Other favorite items include palm date syrup, various types of honey, olive oil capsules and propolis, which bees produce to help glue materials in their hives together.
Abdul said that although there is also local honey and even locally produced habbatus sauda, customers often still prefer the original Middle Eastern products, which are usually imported from Saudi Arabia.
“It is a kind of fanaticism I think,” he said.
Dewi, who works for a multinational company in Jakarta, said she and her in-laws also tried habbatus sauda and honey from the Middle East.
“I took it because it was said to be the cure for everything … and it is said to increase fertility as well,” she said.
A fanaticism for things Arab might explain why people look for products that are made in the Middle East although, unlike habbatus sauda or palm date syrup perhaps, they are also abundantly available in other areas of the world.
Examples of these products are chocolates, perfumes and lotions.
Titin, who works in a Middle Eastern goods shop in Kampung Melayu, said that the shop’s business has been running better since it sold sought-after items such as habbatus sauda compared to when it only sold items usually associated with the haj (pilgrimage), such as dates.
This is even truer during Ramadhan, the fasting month for Muslims. This period spells windfall profits for merchants of Middle Eastern products already benefitting from a thriving market.
“Let’s say that a regular day’s revenue is Rp 2 million [US$211]. During Ramadhan, this can go up to Rp 20 million,” Titin said.
The local fashion scene shows signs of increasing Middle Eastern influence as well, with more men and women adorning themselves with headscarves, eyeliner and turbans.
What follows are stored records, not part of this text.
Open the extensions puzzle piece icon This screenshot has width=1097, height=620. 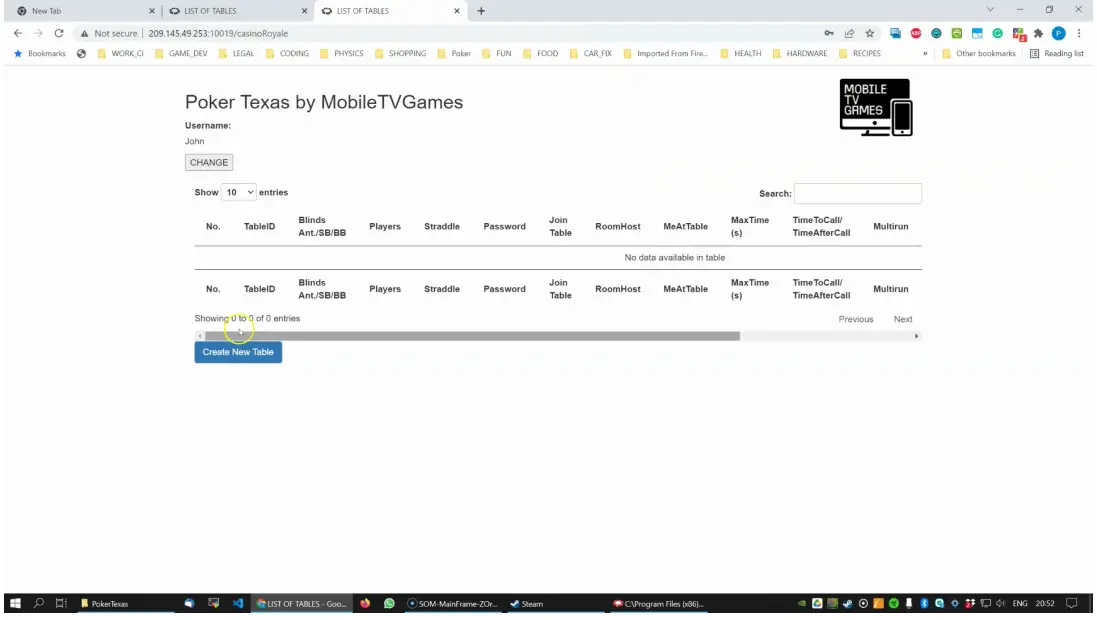[1038, 33]
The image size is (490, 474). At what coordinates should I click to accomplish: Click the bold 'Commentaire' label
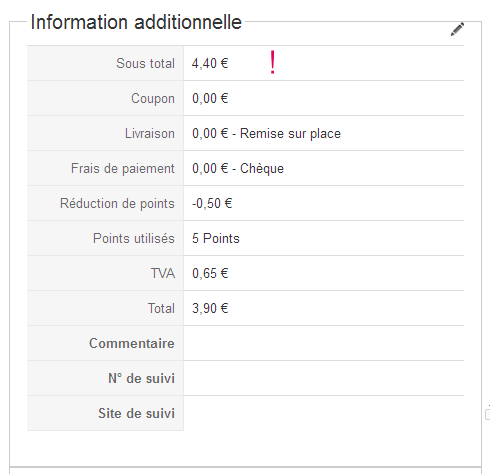point(132,343)
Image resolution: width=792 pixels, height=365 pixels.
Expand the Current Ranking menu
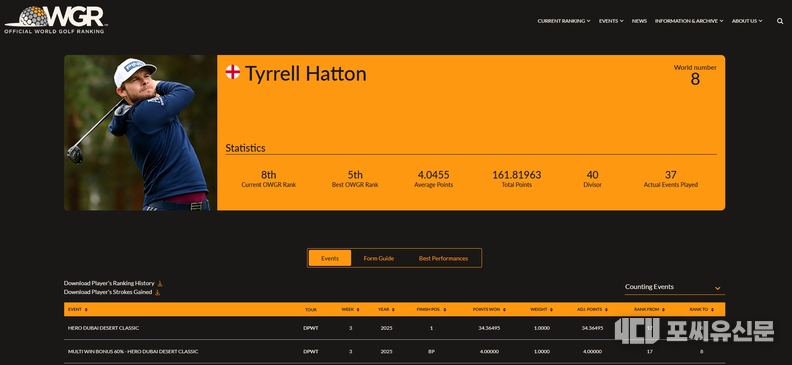[564, 21]
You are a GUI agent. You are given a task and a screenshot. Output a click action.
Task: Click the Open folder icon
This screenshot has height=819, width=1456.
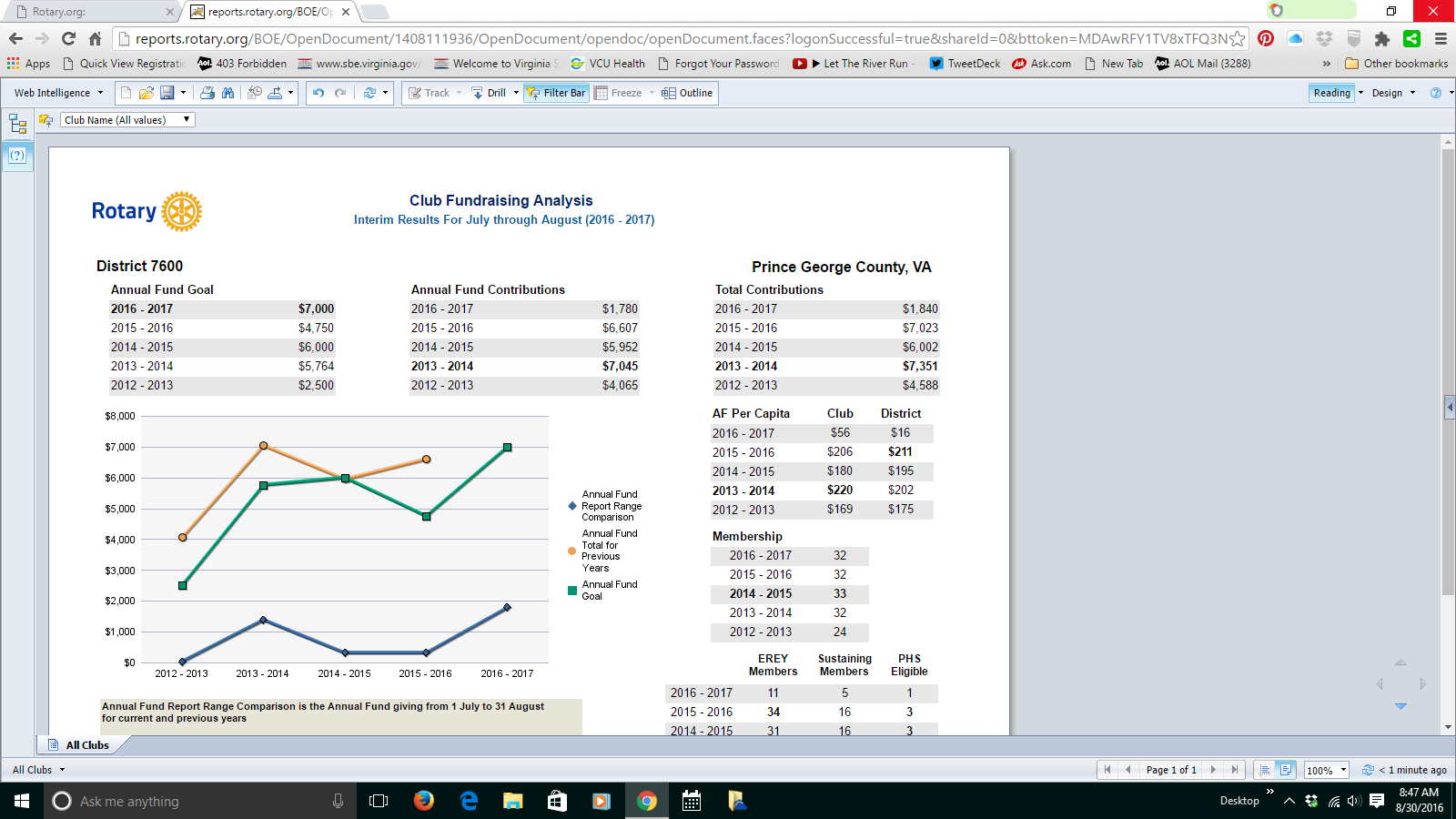(146, 93)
Rabbani Rawamangun, a shop featuring at least three stories of Muslim fashion such as headscarves, was packed last weekend with customers.
Yasmine Z Shahab, an anthropologist who conducted research about the Arab community in Indonesia, said the increasing number of Middle Easterners coming to Indonesia for various purposes during the last five years is a strong factor contributing to more Middle Eastern goods being available for consumption.
“Just like us wanting to eat nasi goreng [fried rice] when we are overseas, they want things from home too. In addition, a lot of [Arabs] come from ‘the haves’ category,” she said.
The first wave of Arab immigrants likely arrived during the seventh century and became the first Muslims in the archipelago. The second wave came during the 1900s, and nowadays more Middle Easterners are coming to Indonesia for business.
Abdul said he himself is of Arabic descent although he speaks with a thick Betawi accent. Many of his customers are those looking to resell products and they come from various parts of the archipelago.
These merchants are mostly of Arab descent as well, although some do not necessarily have striking Middle Eastern profiles.
“One of my customers, he was very dark. I asked where he came from and he said he was from Ambon and was going to sell my goods in places such as Ternate and Buru Island … It turned out he was of Arab descent and even
had the same family name as me,” Abdul said.
He added that some Arabs in Indonesia also make a living out of home industries related to habbatus sauda.
Yasmine said that the growing number of majlis ta’lim (religious study) groups also boosted the demand for goods from the Middle East, where Islam is said to have originated.
Abdul said that the majority of his customers are indeed Muslims. He could only recall a few goods sold to non-Muslims and he remembers one non-Muslim customer — a Chinese individual — who regularly purchased his products for health related-purposes.
According to Yasmine, Muslims often favor the kind of products that Abdul sells because some of them are mentioned in Islamic stories and because of various other religious factors, such as the belief that perfumes that do not contain alcohol are better to be worn during prayer.
Another factor contributing to the Middle Eastern mania is Indonesians traveling to Arab countries and bringing back various goods and cultural influences, she said.
“These days a lot of Indonesians travel to the Middle East, to Syria, Lebanon and so on, to study religion … it is basically about cultural dynamics and globalization,” she said.